To the great relief of the business community, the Federal Board of Revenue (FBR) has clarified that cash deposits made by buyers into a seller’s bank account will now be treated as valid payments under the Income Tax Ordinance, 2001. According to reports, the clarification pertains to a newly added clause in Section 21 of the Ordinance.
The clause in question stated that 50 percent of business expenditures on the sale of goods exceeding Rs200,000 on a single invoice would be disallowed for tax purposes. Reports revealed that this disallowance was to be enforced if the buyer failed to make the payment through a formal banking channel.
Initially, reports hinted that transactions would be subject to the tax disallowance unless the buyer directly transferred the funds to the seller's account from their own bank account. This implied that cash sales and depositing cash into a seller's account for goods worth over Rs200,000 would result in the 50 percent disallowance rule.
However, the FBR has confirmed that deposits into the seller's bank account will be considered as a valid payment. As such, the disallowance will not be applied to such transactions.
As per the FBR, this would allow more businesses to transition and integrate into the formal economy, shifting away from cash transactions. The revenue watchdog reportedly acknowledged that cash deposits into the seller’s accounts will continue to remain a legitimate transaction method.
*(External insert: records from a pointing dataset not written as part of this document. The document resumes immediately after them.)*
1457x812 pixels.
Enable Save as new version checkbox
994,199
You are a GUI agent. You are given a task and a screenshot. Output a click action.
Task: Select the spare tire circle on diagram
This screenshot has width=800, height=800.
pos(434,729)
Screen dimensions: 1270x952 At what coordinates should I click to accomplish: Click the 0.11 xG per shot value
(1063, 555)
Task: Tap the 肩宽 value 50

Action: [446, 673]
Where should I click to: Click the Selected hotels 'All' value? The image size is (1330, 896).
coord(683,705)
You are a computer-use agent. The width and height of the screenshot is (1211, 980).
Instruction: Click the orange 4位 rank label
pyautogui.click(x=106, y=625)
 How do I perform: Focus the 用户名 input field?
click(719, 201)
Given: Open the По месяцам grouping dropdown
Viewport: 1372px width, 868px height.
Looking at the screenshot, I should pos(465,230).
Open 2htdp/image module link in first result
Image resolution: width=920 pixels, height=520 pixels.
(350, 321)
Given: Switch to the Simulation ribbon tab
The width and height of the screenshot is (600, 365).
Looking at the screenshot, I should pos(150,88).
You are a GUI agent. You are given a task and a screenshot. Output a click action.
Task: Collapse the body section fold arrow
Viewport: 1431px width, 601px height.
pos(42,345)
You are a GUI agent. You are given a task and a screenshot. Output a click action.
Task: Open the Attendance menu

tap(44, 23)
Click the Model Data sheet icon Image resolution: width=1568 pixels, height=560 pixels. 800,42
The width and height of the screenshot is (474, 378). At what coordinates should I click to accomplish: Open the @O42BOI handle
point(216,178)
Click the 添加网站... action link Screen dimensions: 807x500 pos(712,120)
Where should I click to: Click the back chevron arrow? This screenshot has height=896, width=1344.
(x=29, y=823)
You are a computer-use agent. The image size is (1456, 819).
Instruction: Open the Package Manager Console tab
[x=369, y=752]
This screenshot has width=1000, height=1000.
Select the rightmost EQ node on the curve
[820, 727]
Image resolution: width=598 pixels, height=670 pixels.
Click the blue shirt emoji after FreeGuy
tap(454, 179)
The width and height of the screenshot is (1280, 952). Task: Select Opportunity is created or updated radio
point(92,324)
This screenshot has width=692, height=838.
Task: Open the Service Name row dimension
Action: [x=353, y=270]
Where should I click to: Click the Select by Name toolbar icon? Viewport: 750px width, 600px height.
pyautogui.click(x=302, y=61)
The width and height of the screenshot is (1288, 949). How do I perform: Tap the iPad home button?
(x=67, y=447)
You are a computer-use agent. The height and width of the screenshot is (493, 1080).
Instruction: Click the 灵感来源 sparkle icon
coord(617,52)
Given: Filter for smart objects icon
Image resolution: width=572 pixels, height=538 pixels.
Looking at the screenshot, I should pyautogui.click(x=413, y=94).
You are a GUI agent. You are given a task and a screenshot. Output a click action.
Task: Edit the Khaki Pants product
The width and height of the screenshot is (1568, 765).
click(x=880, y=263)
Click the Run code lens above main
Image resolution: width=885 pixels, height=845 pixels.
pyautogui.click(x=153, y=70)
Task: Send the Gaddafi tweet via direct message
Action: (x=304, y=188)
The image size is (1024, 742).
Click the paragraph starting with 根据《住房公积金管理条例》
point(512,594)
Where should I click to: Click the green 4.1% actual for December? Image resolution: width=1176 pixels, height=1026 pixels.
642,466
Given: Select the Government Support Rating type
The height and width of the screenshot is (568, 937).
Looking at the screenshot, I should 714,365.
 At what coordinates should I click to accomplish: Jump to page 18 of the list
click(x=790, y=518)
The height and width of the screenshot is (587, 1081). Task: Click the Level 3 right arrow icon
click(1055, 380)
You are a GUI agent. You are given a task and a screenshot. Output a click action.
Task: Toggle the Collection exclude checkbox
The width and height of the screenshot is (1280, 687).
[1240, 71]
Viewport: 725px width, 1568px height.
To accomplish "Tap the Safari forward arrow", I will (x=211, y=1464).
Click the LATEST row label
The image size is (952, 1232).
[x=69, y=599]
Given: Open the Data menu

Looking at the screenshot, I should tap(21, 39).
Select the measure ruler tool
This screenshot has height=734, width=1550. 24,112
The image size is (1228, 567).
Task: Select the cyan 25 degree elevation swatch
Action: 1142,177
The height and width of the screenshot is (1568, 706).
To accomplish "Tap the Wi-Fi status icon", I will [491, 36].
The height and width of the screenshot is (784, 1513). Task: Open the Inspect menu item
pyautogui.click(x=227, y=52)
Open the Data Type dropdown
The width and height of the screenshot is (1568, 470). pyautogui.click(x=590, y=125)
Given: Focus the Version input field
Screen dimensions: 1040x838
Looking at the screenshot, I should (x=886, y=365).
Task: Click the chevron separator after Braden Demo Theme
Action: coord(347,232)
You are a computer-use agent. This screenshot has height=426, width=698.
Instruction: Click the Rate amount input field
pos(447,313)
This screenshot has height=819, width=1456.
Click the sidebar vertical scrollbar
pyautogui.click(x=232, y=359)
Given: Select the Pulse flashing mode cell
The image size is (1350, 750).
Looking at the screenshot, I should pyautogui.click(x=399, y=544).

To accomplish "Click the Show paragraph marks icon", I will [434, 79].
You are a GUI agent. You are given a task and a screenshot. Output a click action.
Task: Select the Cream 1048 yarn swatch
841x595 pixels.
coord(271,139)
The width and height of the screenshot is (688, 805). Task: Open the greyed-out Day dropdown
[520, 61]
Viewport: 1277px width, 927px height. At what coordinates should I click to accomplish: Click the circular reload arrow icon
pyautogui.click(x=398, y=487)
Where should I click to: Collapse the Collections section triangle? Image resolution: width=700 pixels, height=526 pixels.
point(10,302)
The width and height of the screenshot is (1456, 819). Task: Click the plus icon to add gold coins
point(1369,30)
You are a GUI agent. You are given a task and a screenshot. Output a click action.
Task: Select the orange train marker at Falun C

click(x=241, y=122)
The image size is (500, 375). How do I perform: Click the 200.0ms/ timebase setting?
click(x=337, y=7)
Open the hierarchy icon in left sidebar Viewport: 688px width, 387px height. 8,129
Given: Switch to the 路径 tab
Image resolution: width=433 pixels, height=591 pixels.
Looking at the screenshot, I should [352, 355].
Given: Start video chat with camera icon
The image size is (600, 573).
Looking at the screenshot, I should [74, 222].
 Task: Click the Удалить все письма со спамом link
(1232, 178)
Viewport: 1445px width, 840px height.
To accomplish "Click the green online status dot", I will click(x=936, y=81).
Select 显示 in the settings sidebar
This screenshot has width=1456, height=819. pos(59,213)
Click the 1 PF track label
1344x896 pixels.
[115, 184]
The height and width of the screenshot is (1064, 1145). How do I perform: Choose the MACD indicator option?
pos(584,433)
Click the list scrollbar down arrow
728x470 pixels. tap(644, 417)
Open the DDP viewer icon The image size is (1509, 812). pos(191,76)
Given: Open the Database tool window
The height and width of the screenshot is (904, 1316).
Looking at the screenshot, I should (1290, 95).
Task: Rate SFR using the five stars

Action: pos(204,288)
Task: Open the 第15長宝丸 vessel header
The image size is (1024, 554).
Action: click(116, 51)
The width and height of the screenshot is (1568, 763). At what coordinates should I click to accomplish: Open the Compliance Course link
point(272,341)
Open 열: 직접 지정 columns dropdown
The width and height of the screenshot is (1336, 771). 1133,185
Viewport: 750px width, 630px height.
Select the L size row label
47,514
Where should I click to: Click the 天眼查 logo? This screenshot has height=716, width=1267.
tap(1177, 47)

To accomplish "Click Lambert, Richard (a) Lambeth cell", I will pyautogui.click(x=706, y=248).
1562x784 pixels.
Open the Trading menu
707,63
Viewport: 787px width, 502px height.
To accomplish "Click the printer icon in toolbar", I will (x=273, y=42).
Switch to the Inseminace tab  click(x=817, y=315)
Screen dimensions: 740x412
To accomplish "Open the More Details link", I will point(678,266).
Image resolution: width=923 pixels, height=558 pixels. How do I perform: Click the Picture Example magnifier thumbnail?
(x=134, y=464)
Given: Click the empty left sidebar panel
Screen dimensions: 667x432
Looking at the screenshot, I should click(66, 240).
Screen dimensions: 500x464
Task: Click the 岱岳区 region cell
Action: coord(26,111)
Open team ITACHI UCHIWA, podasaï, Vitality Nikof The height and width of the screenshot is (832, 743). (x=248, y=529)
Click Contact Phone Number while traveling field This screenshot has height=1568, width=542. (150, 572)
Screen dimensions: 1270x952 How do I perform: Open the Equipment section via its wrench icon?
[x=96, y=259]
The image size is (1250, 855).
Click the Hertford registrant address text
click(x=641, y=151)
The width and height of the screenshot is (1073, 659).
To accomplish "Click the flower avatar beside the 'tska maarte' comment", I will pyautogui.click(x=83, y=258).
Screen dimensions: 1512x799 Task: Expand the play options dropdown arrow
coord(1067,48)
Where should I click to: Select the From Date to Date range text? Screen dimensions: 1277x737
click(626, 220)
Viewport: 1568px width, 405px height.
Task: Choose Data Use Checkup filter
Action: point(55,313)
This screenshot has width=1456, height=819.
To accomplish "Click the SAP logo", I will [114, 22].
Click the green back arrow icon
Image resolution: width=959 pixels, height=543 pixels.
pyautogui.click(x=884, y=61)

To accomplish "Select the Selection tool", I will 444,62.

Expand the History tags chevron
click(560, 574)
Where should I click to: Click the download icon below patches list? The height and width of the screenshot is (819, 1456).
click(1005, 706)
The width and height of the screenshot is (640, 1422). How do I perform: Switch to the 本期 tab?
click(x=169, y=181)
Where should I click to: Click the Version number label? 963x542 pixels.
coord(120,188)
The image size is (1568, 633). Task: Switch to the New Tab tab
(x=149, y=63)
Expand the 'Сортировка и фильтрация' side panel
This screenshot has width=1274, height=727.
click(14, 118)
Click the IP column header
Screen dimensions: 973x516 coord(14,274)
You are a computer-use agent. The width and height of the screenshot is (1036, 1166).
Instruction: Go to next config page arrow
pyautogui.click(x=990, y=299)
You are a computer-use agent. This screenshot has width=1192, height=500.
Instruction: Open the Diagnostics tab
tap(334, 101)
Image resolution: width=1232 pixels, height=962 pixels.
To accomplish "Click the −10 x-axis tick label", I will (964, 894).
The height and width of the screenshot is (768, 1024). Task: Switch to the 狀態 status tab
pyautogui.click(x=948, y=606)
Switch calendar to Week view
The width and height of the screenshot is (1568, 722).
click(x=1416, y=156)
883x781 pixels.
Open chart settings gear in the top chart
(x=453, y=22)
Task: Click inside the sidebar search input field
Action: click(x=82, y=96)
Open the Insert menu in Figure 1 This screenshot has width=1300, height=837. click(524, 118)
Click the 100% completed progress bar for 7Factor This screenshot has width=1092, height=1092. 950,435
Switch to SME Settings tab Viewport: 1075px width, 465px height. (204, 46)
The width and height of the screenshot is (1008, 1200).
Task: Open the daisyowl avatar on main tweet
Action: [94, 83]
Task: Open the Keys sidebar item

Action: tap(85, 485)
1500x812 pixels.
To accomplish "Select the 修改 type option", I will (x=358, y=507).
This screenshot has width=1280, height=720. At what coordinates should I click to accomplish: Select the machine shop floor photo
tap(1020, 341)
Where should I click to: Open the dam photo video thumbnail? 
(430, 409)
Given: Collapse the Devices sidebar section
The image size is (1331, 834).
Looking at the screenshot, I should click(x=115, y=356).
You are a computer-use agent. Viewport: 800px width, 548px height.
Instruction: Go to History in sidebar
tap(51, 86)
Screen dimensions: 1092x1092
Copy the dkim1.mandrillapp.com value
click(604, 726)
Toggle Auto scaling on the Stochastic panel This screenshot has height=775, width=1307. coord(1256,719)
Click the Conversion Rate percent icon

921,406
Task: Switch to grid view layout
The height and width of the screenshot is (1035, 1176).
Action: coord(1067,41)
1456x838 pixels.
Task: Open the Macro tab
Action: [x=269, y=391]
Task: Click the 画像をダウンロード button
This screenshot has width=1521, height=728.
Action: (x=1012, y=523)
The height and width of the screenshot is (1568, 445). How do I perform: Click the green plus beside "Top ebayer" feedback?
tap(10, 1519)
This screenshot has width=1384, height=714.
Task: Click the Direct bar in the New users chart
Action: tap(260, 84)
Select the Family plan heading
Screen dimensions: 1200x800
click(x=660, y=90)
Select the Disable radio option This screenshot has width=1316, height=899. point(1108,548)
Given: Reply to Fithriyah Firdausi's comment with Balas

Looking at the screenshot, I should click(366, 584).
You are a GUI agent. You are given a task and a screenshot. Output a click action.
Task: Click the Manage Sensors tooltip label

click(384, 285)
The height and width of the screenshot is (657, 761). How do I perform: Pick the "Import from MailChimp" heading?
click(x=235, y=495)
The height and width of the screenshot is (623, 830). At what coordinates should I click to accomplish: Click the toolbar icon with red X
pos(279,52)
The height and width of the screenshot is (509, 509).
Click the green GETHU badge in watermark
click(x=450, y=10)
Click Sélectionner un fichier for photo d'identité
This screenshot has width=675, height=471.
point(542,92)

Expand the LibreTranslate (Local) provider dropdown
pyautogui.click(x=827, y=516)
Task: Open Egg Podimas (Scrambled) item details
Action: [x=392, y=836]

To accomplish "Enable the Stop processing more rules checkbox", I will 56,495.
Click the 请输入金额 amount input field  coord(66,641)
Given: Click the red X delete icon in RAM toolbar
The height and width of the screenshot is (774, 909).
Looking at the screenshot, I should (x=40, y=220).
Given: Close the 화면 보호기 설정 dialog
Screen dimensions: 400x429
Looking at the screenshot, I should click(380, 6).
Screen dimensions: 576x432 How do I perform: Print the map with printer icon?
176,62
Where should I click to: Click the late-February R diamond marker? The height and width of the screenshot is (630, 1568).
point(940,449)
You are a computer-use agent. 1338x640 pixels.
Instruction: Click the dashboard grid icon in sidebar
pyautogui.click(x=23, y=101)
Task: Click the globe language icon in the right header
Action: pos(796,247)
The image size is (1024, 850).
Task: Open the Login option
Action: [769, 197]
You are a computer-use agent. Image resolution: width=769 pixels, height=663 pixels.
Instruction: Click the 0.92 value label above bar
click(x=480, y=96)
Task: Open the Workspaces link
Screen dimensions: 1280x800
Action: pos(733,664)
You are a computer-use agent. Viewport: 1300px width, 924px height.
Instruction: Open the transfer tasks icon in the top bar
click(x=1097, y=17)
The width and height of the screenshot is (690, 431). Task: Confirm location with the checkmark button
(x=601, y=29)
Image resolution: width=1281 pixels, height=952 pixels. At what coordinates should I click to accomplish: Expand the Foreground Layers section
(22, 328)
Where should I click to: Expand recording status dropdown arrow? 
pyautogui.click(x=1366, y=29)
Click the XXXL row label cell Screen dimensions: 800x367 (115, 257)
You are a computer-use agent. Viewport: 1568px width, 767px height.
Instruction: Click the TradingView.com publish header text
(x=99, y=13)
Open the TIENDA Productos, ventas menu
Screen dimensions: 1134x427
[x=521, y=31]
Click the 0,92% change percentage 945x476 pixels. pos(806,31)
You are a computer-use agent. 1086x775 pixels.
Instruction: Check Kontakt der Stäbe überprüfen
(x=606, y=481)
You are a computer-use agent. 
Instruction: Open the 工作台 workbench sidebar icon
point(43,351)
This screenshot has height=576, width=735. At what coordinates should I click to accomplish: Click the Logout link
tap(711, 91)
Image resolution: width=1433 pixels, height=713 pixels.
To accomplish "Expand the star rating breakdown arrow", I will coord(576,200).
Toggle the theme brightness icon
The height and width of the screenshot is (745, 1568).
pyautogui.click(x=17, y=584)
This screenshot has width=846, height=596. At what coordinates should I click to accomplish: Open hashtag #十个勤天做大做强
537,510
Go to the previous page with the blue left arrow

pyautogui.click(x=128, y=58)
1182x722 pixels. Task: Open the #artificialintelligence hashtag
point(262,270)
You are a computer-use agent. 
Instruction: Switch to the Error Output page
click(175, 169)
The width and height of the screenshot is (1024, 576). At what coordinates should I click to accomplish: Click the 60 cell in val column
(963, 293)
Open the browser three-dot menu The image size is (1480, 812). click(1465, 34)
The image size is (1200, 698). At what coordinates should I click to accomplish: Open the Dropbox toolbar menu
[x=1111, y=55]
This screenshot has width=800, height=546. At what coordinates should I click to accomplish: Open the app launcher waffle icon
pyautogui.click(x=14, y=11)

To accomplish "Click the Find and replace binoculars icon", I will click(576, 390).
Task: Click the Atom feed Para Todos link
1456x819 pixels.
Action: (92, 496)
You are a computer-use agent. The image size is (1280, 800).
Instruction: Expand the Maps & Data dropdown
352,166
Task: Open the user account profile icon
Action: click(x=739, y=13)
The clarification by the FBR came after mounting pressure from business communities as businesses logged their frustrations against this law via protests in July 2025, as it resulted in an increase in their taxable income. As per recent reports, some members of the business community believed that the FBR was able to meet its revenue target for the first month of fiscal year (FY) 2025-26 at their expense.
The FRB reportedly surpassed its collection target for July 2025, by collecting Rs755 billion in revenues against the monthly target of Rs748 billion. Reports suggest that this was made possible by an improvement in indirect tax collection.
Data from reports indicates that the collection figure for the first month of FY 2025-26 was Rs96 billion higher compared to the corresponding period last year. This marks almost a 15 percent improvement in YoY revenue collections. If the FBR continues to generate revenues as it did in July 2025, it would help rubbish claims that the FBR met its revenue target because of the tax disallowance clause in the income tax ordinance.